The story behind the coin
Picture a new country trying to invent its own money from scratch. No coins of its own, a public still counting in British shillings and pence, and a Congress that had just bet the republic on a clean decimal idea: one dollar, one hundred cents, math anyone could do.
Thomas Jefferson and the founders worried about the smallest transactions — the ones where pennies still felt too big. The half cent was the answer. Authorized by the Coinage Act of 1792, it was worth exactly one two-hundredth of a dollar: half of one cent. It existed so a working person could buy a single small thing and get honest change. Some early coins even carried the promise spelled out on the edge — TWO HUNDRED FOR A DOLLAR.

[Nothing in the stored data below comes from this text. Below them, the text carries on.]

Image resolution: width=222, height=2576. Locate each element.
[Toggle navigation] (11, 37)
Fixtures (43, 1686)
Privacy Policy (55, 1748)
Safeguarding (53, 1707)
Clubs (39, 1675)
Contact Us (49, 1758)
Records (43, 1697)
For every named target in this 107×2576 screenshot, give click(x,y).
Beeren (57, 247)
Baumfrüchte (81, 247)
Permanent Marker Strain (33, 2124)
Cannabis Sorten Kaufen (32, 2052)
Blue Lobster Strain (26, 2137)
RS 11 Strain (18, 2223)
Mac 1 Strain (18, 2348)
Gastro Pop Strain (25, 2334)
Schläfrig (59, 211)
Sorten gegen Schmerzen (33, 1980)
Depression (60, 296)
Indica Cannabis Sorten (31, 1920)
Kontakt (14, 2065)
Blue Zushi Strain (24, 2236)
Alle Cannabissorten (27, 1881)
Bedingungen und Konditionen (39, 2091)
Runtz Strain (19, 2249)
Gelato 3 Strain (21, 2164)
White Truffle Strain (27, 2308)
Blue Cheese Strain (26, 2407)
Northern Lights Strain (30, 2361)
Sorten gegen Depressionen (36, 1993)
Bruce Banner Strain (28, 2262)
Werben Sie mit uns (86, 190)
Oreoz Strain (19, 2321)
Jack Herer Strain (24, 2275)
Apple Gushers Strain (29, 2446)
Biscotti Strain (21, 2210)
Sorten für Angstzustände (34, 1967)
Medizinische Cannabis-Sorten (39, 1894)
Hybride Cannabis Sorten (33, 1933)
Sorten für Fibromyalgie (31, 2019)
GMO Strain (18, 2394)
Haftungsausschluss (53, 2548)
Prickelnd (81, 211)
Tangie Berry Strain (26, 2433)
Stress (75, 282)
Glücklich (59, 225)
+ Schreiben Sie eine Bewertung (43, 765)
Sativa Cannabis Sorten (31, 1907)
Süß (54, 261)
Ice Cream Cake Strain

The first half cents, struck in 1793, showed Liberty facing left. Then disease rewrote the design. Yellow fever swept Philadelphia and killed the Mint's first engraver, Joseph Wright. When the Mint reopened, its new Chief Engraver, Robert Scot, cut fresh dies — and turned Liberty around to face right. That right-facing portrait is the coin on this page, struck from 1794 through 1797.
It was never an easy coin to make. Copper was scarce, the Mint was tiny, and every die was engraved by hand. The half cent was suspended after 1797, revived in 1800 with a new look, and the whole denomination was finally killed off by Congress in 1857. It is the smallest coin the United States ever made — and one of the hardest to make well.